According to Marin, when Thom Weisel first became interested in art, it wasn’t the Native American art that would later define his philanthropic career that drew his interest: it was contemporary art, all bold colors and shapes. But over time as he began to see similarities between contemporary art and the works of Native Americans, Weisel began collecting works from the Navajo, Pueblo, and Hopi nations. “Lines on the Horizon,” published by Marin in 2014, details Weisel’s fascination with art, highlights stunning pieces from his collection, and praises his generous donations to the de Young Museum.

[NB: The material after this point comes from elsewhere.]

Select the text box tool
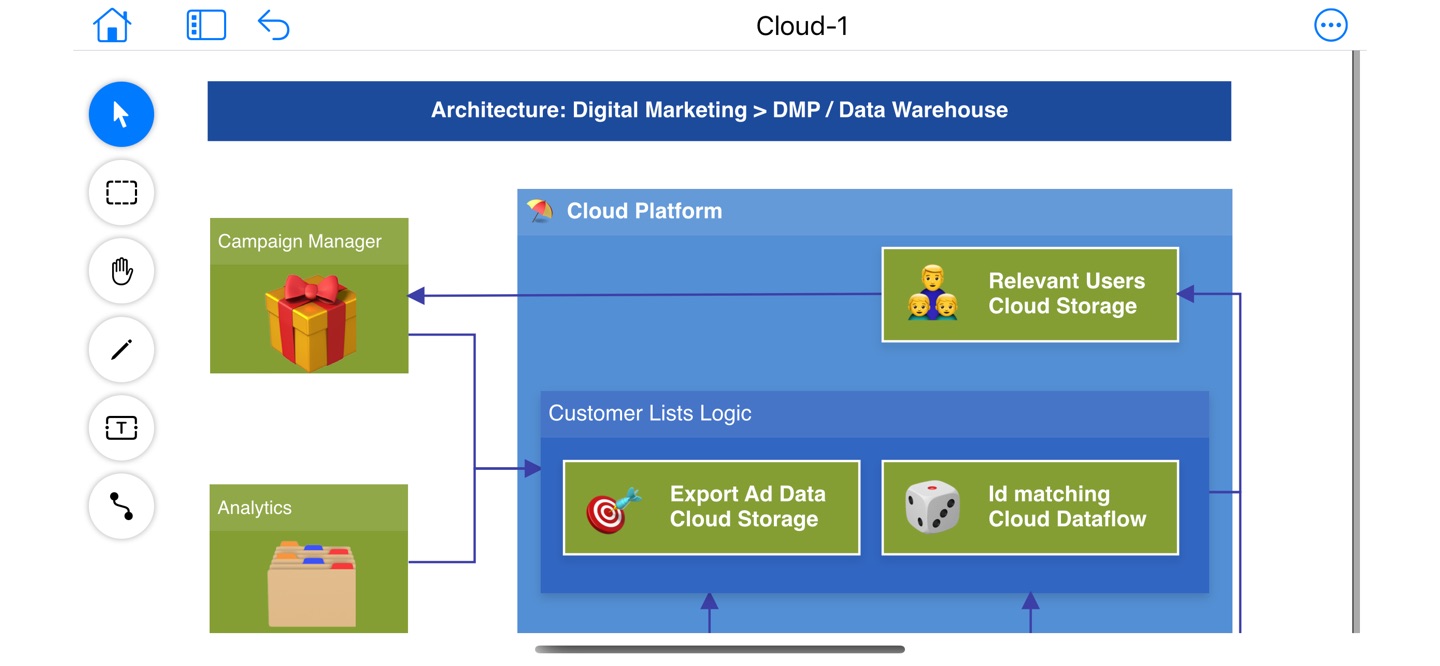pyautogui.click(x=121, y=428)
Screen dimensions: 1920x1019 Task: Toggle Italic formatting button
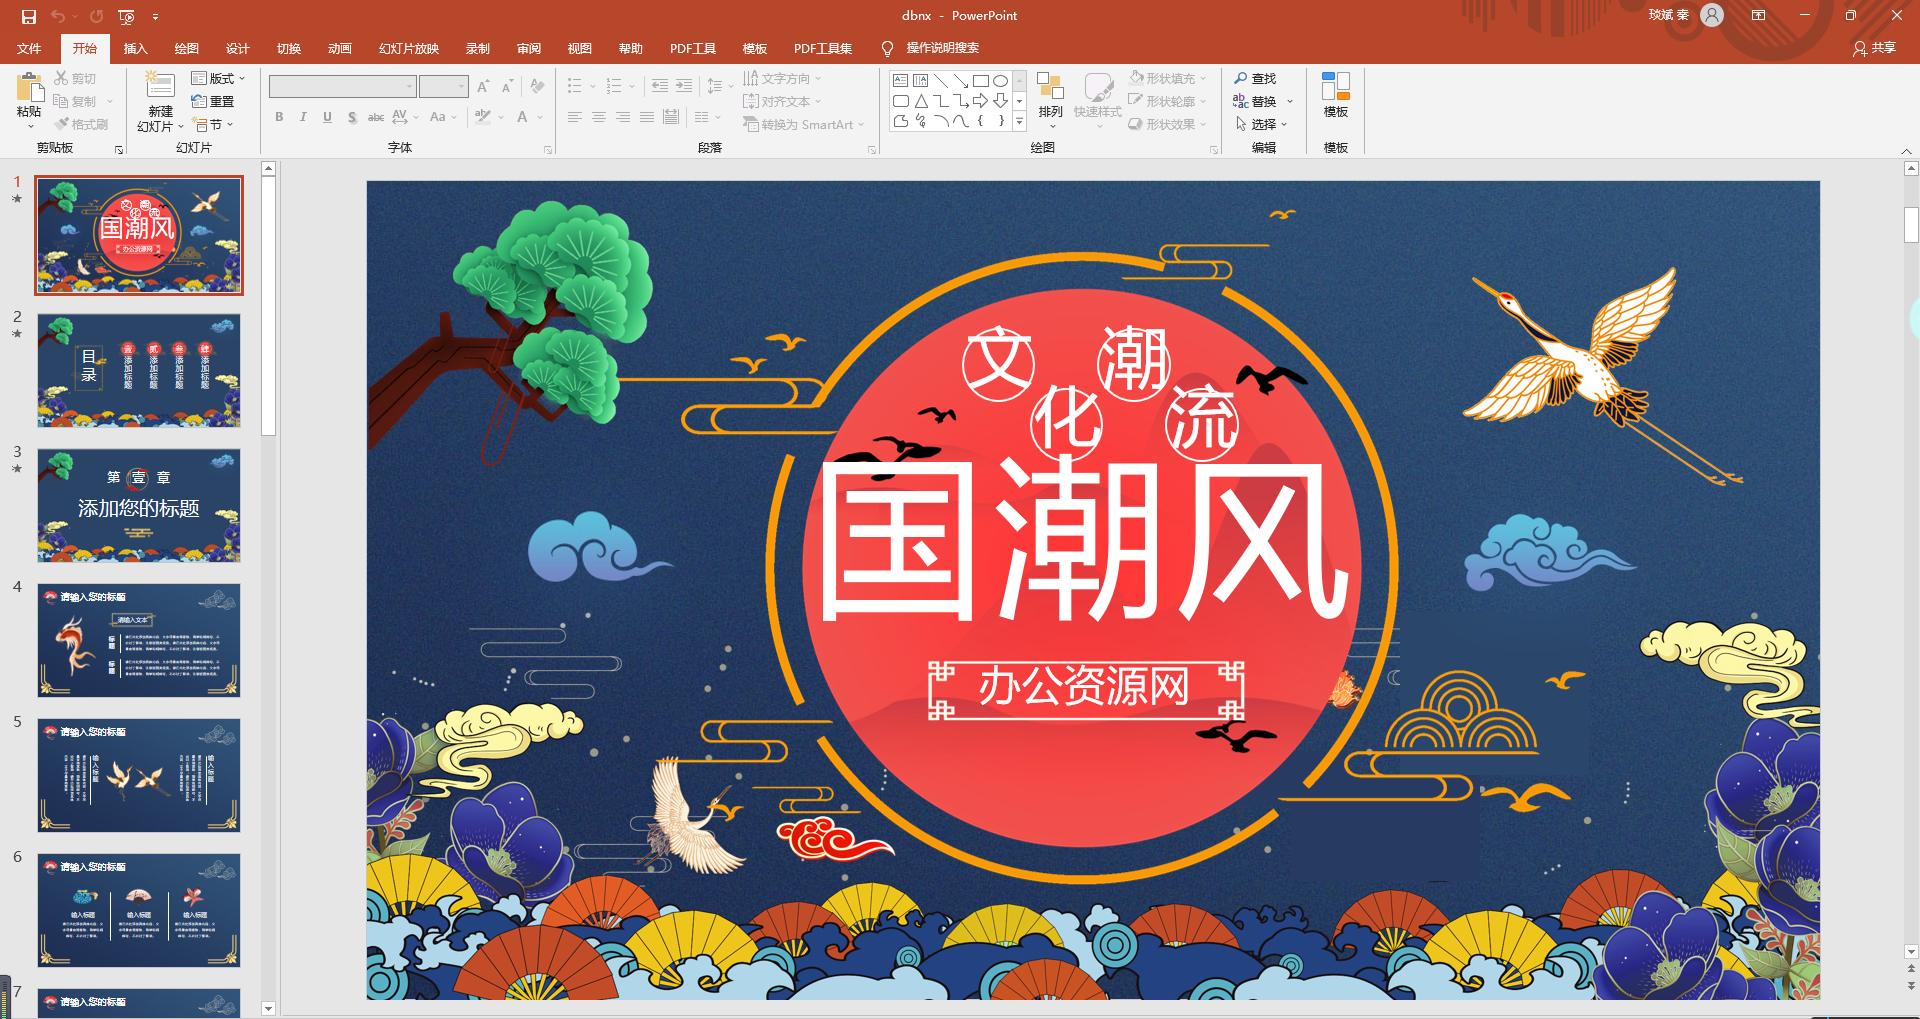303,117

Weisel cites time spent in Sun Valley and the first Native piece he acquired, “a third-phase chief blanket” that he purchased from artist Tony Berlant in 1973, as what sparked his interest in Native American art. Since then, he has collected enough pieces to span a 1,000-year history of Native works from different nations. Weisel and his family have donated over 200 pieces of the collection to San Francisco’s Fine Arts Museums.
Marin’s feature celebrates Weisel’s extensive collection by sharing photographs of a few special pieces: an 1830 poncho serape from the Navajo people; a beautiful ceramic vessel from Arizona’s Hopi-Tewa; and a now 135-year-old water jar from Acoma Pueblo in New Mexico.
In addition to the photographs and descriptions of the pieces, the article also discusses the exhibit Weisel’s donations went into at the de Young Museum. The exhibit, likewise titled Lines on the Horizon, features 70 of the 200 pieces that were donated. De Young Museum curator Matthew Robb, tasked with choosing the pieces for the exhibit, said of Weisel that “it is always a pleasure to look at art with someone who has an intuitive grasp of aesthetic merit.”
Marin also details an endowment Weisel made to the museum which allows for its curators and researchers to learn more about the people who made the art, what they were like, and how they lived.
Colin B. Bailey, then-director of the de Young Museum, described Weisel’s donation as having the power to “reshape the Native American art collection” at the museum.